Time magazine. MSNBC. National Public Radio. The Washington Post. The Chicago Tribune–these were just a few of the media powerhouses that wanted an interview with someone from the Roe generation. At the time, I could only imagine what spin the stories would take. Looking back, perhaps I should have anticipated what we would read in newspapers and magazines and saw on television.
Those that covered the “youth angle,” I believe, may have come at it expecting to find complacency and majority support for abortion among the Roe generation. What they discovered–and finally took notice of in a big way–was something we, as a pro-life movement, already knew.
Members of the Roe generation–those of us born after 1973–are increasingly pro-life! One only needed to look at the throngs of teenagers and college students who crowded in front of the Washington Monument and onto Constitution Avenue for the annual March for Life to realize this very simple, but powerful truth.
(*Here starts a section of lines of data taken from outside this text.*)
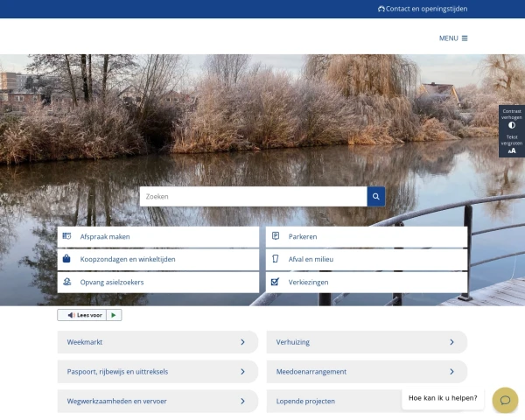Click the Opvang asielzoekers icon
Screen dimensions: 525x420
[x=67, y=282]
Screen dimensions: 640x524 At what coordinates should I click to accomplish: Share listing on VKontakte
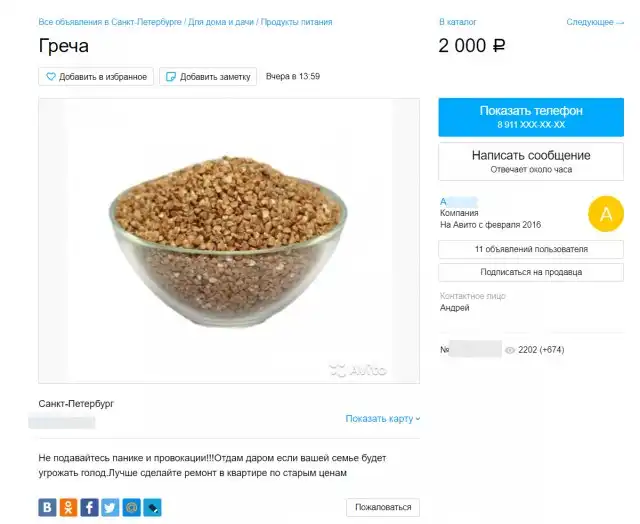point(48,507)
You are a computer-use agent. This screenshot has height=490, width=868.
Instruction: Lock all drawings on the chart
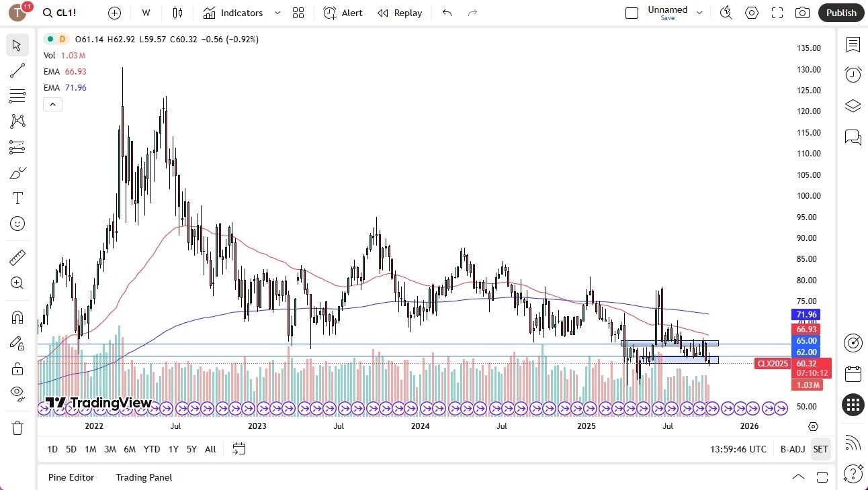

To the reporters’ credit the stories took notice of this pro-life majority among young people, even as, at the same time, they lamented the lack of outreach to young people by the pro-abortion movement. The stories candidly discussed a huge ad campaign by pro-abortion organizations that missed their youthful mark because of outdated “iconography” (coathangers!). NARAL’s Kate Michelman, of all people, admitted that the pro-life message is out in force.
What does all this media attention mean? First, that the ongoing educational efforts of the pro-life movement–and more specifically of the hundreds of Teens for Life and campus pro-life groups–are having a major impact on our generation. The importance of this outreach cannot be overstated.
And second, the pro-abortion movement will be out in force in the coming months and years to try to win the youth back. Our opponents have seen the same interviews, read the same stories, and poured through the same polls that we have. We know they are very unhappy. This was supposed to be “their” constituency.
What does all this mean for our Movement? We have to double up our outreach efforts to teens and college students, maintain the advantage we have built up, and enlarge it. Through the support of the adults in the right to life movement and the peer-to-peer education that takes place in classrooms and hallways, we’ve assured that the generation raised with Roe is well enough educated to be decidedly pro-life.
Now, the challenge before us is to maintain that majority, while at the same time adding to its ranks–all while working against the well-funded efforts of our opponents. A formidable challenge.
But all the work we’ve done to this point, and all the work that is yet to be done, is a privilege for each and every one of us–adults and young people alike. And isn’t it oh so sweet to hear Kate Michelman lament, “All [young people] hear is from the other side.”